[DATASET]

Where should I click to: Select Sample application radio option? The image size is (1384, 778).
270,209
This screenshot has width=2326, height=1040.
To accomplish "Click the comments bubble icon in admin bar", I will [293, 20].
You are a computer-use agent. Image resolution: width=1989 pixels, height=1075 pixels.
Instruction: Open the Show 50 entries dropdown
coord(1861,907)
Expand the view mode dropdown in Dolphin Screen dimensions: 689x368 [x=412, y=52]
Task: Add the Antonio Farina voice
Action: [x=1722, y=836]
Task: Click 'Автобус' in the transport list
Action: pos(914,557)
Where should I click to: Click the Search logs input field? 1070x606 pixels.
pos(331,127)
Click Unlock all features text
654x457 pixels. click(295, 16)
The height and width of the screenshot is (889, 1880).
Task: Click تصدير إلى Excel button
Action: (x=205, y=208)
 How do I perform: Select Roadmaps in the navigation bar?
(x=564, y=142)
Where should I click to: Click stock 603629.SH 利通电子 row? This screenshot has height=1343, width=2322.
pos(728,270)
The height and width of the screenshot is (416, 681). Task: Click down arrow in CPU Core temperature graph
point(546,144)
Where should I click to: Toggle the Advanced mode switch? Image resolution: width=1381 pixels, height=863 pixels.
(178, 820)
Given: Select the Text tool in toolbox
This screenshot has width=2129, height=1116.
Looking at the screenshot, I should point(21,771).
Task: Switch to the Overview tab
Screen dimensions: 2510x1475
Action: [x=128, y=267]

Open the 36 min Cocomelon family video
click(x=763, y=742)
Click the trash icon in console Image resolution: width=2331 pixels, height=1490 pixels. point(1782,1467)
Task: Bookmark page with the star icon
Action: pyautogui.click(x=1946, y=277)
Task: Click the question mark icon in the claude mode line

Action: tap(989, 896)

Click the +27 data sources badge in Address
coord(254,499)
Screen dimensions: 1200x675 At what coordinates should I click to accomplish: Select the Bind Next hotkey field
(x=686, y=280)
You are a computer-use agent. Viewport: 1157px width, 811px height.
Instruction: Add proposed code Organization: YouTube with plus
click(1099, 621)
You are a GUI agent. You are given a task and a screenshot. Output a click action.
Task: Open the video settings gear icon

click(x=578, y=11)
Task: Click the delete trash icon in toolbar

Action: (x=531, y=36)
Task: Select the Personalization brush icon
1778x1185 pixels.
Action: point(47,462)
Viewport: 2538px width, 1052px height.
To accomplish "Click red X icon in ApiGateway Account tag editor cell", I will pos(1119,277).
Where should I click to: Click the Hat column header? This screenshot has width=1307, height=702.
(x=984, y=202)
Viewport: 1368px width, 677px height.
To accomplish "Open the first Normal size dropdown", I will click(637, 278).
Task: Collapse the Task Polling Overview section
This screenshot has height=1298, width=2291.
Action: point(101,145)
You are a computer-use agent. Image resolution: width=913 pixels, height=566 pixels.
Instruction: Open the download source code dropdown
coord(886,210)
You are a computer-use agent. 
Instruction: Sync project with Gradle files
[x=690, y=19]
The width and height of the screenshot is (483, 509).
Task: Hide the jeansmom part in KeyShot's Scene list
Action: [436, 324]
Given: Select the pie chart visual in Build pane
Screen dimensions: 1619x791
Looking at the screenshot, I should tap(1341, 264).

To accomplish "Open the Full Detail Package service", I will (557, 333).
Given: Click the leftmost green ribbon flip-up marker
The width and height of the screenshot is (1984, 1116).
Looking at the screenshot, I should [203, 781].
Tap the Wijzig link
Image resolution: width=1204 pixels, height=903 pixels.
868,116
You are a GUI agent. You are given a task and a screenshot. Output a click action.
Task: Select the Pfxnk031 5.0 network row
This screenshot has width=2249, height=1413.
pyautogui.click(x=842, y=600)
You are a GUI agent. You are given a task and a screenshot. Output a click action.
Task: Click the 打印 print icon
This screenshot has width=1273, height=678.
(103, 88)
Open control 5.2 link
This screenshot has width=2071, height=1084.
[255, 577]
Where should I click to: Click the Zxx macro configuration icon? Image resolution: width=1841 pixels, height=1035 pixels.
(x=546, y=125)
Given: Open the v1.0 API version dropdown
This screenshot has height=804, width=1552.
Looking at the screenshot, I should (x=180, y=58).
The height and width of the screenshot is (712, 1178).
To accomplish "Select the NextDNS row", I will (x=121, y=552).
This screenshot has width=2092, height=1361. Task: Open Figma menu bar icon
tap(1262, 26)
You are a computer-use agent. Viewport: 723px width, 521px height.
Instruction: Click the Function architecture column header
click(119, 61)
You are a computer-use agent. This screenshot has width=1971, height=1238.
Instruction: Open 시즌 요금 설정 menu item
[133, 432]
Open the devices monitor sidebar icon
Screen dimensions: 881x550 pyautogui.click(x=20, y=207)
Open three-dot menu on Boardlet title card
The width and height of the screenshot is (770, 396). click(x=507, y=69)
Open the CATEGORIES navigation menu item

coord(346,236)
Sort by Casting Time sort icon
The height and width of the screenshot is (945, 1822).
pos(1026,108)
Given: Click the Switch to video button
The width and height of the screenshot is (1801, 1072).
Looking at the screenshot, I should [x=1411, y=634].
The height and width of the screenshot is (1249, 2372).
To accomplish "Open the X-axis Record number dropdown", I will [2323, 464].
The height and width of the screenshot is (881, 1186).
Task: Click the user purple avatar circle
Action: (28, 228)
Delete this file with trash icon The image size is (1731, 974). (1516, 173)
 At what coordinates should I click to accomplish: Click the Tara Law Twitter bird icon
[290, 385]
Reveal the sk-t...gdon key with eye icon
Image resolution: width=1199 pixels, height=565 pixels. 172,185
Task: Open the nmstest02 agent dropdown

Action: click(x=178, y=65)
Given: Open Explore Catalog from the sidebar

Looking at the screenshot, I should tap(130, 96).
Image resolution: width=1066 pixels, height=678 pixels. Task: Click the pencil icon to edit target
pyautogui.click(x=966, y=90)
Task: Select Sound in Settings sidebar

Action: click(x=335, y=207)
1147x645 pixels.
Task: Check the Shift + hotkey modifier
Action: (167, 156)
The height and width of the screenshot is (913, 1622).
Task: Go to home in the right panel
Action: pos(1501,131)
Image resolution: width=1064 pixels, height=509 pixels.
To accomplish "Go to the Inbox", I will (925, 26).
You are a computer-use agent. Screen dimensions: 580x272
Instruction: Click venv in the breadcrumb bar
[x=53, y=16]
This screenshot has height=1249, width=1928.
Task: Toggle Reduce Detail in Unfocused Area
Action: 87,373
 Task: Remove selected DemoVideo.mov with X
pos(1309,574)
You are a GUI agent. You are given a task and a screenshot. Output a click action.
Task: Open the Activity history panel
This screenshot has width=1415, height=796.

[/DATASET]

» **GOAL OF THE EXERCISE**: Copy out all the entries exactly once more.

» **COMPLETED TASK**:
Where should I click to: Select Sample application radio option? The image size is (1384, 778).
270,209
This screenshot has width=2326, height=1040.
To accomplish "Click the comments bubble icon in admin bar", I will [293, 20].
You are a computer-use agent. Image resolution: width=1989 pixels, height=1075 pixels.
Instruction: Open the Show 50 entries dropdown
coord(1861,907)
Expand the view mode dropdown in Dolphin Screen dimensions: 689x368 [x=412, y=52]
Task: Add the Antonio Farina voice
Action: [x=1722, y=836]
Task: Click 'Автобус' in the transport list
Action: pos(914,557)
Where should I click to: Click the Search logs input field? 1070x606 pixels.
pos(331,127)
Click Unlock all features text
654x457 pixels. click(295, 16)
The height and width of the screenshot is (889, 1880).
Task: Click تصدير إلى Excel button
Action: (x=205, y=208)
 How do I perform: Select Roadmaps in the navigation bar?
(x=564, y=142)
Where should I click to: Click stock 603629.SH 利通电子 row? This screenshot has height=1343, width=2322.
pos(728,270)
The height and width of the screenshot is (416, 681). Task: Click down arrow in CPU Core temperature graph
point(546,144)
Where should I click to: Toggle the Advanced mode switch? Image resolution: width=1381 pixels, height=863 pixels.
(178, 820)
Given: Select the Text tool in toolbox
This screenshot has width=2129, height=1116.
Looking at the screenshot, I should point(21,771).
Task: Switch to the Overview tab
Screen dimensions: 2510x1475
Action: [x=128, y=267]

Open the 36 min Cocomelon family video
click(x=763, y=742)
Click the trash icon in console Image resolution: width=2331 pixels, height=1490 pixels. point(1782,1467)
Task: Bookmark page with the star icon
Action: pyautogui.click(x=1946, y=277)
Task: Click the question mark icon in the claude mode line

Action: tap(989, 896)

Click the +27 data sources badge in Address
coord(254,499)
Screen dimensions: 1200x675 At what coordinates should I click to accomplish: Select the Bind Next hotkey field
(x=686, y=280)
You are a computer-use agent. Viewport: 1157px width, 811px height.
Instruction: Add proposed code Organization: YouTube with plus
click(1099, 621)
You are a GUI agent. You are given a task and a screenshot. Output a click action.
Task: Open the video settings gear icon

click(x=578, y=11)
Task: Click the delete trash icon in toolbar

Action: (x=531, y=36)
Task: Select the Personalization brush icon
1778x1185 pixels.
Action: point(47,462)
Viewport: 2538px width, 1052px height.
To accomplish "Click red X icon in ApiGateway Account tag editor cell", I will pos(1119,277).
Where should I click to: Click the Hat column header? This screenshot has width=1307, height=702.
(x=984, y=202)
Viewport: 1368px width, 677px height.
To accomplish "Open the first Normal size dropdown", I will click(637, 278).
Task: Collapse the Task Polling Overview section
This screenshot has height=1298, width=2291.
Action: point(101,145)
You are a computer-use agent. Image resolution: width=913 pixels, height=566 pixels.
Instruction: Open the download source code dropdown
coord(886,210)
You are a computer-use agent. 
Instruction: Sync project with Gradle files
[x=690, y=19]
The width and height of the screenshot is (483, 509).
Task: Hide the jeansmom part in KeyShot's Scene list
Action: [436, 324]
Given: Select the pie chart visual in Build pane
Screen dimensions: 1619x791
Looking at the screenshot, I should tap(1341, 264).

To accomplish "Open the Full Detail Package service", I will (557, 333).
Given: Click the leftmost green ribbon flip-up marker
The width and height of the screenshot is (1984, 1116).
Looking at the screenshot, I should [203, 781].
Tap the Wijzig link
Image resolution: width=1204 pixels, height=903 pixels.
868,116
You are a GUI agent. You are given a task and a screenshot. Output a click action.
Task: Select the Pfxnk031 5.0 network row
This screenshot has width=2249, height=1413.
pyautogui.click(x=842, y=600)
You are a GUI agent. You are given a task and a screenshot. Output a click action.
Task: Click the 打印 print icon
This screenshot has width=1273, height=678.
(103, 88)
Open control 5.2 link
This screenshot has width=2071, height=1084.
[255, 577]
Where should I click to: Click the Zxx macro configuration icon? Image resolution: width=1841 pixels, height=1035 pixels.
(x=546, y=125)
Given: Open the v1.0 API version dropdown
This screenshot has height=804, width=1552.
Looking at the screenshot, I should (x=180, y=58).
The height and width of the screenshot is (712, 1178).
To accomplish "Select the NextDNS row", I will (x=121, y=552).
This screenshot has width=2092, height=1361. Task: Open Figma menu bar icon
tap(1262, 26)
You are a computer-use agent. Viewport: 723px width, 521px height.
Instruction: Click the Function architecture column header
click(119, 61)
You are a computer-use agent. This screenshot has width=1971, height=1238.
Instruction: Open 시즌 요금 설정 menu item
[133, 432]
Open the devices monitor sidebar icon
Screen dimensions: 881x550 pyautogui.click(x=20, y=207)
Open three-dot menu on Boardlet title card
The width and height of the screenshot is (770, 396). click(x=507, y=69)
Open the CATEGORIES navigation menu item

coord(346,236)
Sort by Casting Time sort icon
The height and width of the screenshot is (945, 1822).
pos(1026,108)
Given: Click the Switch to video button
The width and height of the screenshot is (1801, 1072).
Looking at the screenshot, I should [x=1411, y=634].
The height and width of the screenshot is (1249, 2372).
To accomplish "Open the X-axis Record number dropdown", I will [2323, 464].
The height and width of the screenshot is (881, 1186).
Task: Click the user purple avatar circle
Action: (28, 228)
Delete this file with trash icon The image size is (1731, 974). (1516, 173)
 At what coordinates should I click to accomplish: Click the Tara Law Twitter bird icon
[290, 385]
Reveal the sk-t...gdon key with eye icon
Image resolution: width=1199 pixels, height=565 pixels. 172,185
Task: Open the nmstest02 agent dropdown

Action: click(x=178, y=65)
Given: Open Explore Catalog from the sidebar

Looking at the screenshot, I should tap(130, 96).
Image resolution: width=1066 pixels, height=678 pixels. Task: Click the pencil icon to edit target
pyautogui.click(x=966, y=90)
Task: Select Sound in Settings sidebar

Action: click(x=335, y=207)
1147x645 pixels.
Task: Check the Shift + hotkey modifier
Action: (167, 156)
The height and width of the screenshot is (913, 1622).
Task: Go to home in the right panel
Action: pos(1501,131)
Image resolution: width=1064 pixels, height=509 pixels.
To accomplish "Go to the Inbox", I will (925, 26).
You are a computer-use agent. Screen dimensions: 580x272
Instruction: Click venv in the breadcrumb bar
[x=53, y=16]
This screenshot has height=1249, width=1928.
Task: Toggle Reduce Detail in Unfocused Area
Action: 87,373
 Task: Remove selected DemoVideo.mov with X
pos(1309,574)
You are a GUI agent. You are given a task and a screenshot. Output a click action.
Task: Open the Activity history panel
This screenshot has width=1415, height=796.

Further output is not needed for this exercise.